Met deze ticket van een kleine duizend euro waren we er overigens nog niet. Er moest ook nog een interne vlucht naar Belèm in Brazilië. Ook een kleine zeshonderd euro. En misschien zit een bezoekje aan Buenos Aires er ook nog wel in.

Ik heb er zin in. En eigenlijk, zeker als ik op mijn werk moet aanhoren naar welke vakantiebestemmingen mijn collegae binnenkort allemaal vertrekken, zou ik morgen al willen vertrekken. Maar ik ben geduldig. Want wat is er nu heerlijker om op dertig december op het vliegtuig te stappen en ruim drie weken later gebruind terug te komen in een door de winter geteisterd Nederland.

Nu nog even kijken hoeveel het kost om mijn vlucht klimaatneutraal te maken. En hopen dat het niet zo koud wordt dat ik de elfstedentocht van januari 2009 ga missen.

Homo Vadens – ma 21 juli 2008

Amazone-rivier

Ik had na lange tijd weer eens met Sebi afgesproken. Het werd hoog tijd ons jarenoude plan eens naar zuid-Amerika af te reizen nu eens te concretiseren.

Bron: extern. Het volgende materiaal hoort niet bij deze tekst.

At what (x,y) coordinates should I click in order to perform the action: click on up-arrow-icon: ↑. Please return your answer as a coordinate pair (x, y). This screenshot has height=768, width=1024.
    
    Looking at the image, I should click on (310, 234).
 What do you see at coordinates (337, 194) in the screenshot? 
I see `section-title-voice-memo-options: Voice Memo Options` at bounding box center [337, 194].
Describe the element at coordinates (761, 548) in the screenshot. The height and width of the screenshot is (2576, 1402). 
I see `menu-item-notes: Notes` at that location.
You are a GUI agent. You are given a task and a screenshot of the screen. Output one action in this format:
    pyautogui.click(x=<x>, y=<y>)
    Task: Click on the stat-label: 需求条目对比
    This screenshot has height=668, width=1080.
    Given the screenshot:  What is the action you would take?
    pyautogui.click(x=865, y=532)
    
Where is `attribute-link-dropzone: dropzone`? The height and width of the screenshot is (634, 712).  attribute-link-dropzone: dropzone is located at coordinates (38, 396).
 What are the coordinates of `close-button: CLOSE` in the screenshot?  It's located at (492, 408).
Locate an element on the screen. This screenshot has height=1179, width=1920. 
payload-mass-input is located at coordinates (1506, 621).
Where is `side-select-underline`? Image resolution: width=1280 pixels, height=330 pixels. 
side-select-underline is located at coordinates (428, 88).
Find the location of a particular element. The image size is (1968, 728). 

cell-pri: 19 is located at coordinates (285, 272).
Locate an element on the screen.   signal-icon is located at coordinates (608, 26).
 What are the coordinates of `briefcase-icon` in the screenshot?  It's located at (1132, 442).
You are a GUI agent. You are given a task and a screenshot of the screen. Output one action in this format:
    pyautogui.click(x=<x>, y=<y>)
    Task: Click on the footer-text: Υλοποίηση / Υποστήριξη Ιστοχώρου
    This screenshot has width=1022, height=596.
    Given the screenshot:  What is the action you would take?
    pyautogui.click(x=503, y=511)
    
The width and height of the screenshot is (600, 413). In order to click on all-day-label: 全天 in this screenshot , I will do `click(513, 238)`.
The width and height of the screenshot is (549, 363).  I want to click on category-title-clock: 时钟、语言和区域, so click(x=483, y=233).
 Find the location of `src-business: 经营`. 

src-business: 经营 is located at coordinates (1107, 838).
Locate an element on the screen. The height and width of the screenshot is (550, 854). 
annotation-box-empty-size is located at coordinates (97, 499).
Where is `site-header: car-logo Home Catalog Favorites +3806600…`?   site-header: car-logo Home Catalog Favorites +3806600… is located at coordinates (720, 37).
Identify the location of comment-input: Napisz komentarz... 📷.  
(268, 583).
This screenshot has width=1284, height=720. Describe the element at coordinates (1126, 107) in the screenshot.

Brazilië, ergens midden in de Amazone, en Urugay, daar waren we het snel over eens. En eind december of begin januari. Daar kwamen we ook wel uit. En dat Sebi via internet op zoek zou gaan naar de goedkoopste tickets, dat eigenlijk ook wel. „Dus we doen het?” „Ja! We doen het.”

Dat ik daarna nog een aantal trekjes van zijn joint nam en vervolgens, ik heb een lage tolerantie voor thc, apestoned in de tram naar zijn huis zat, kon ook al niet deren. Ik moest de volgende morgen toch weer in Utrecht zijn, dus ik kon net zo goed op zijn logeerbed crashen.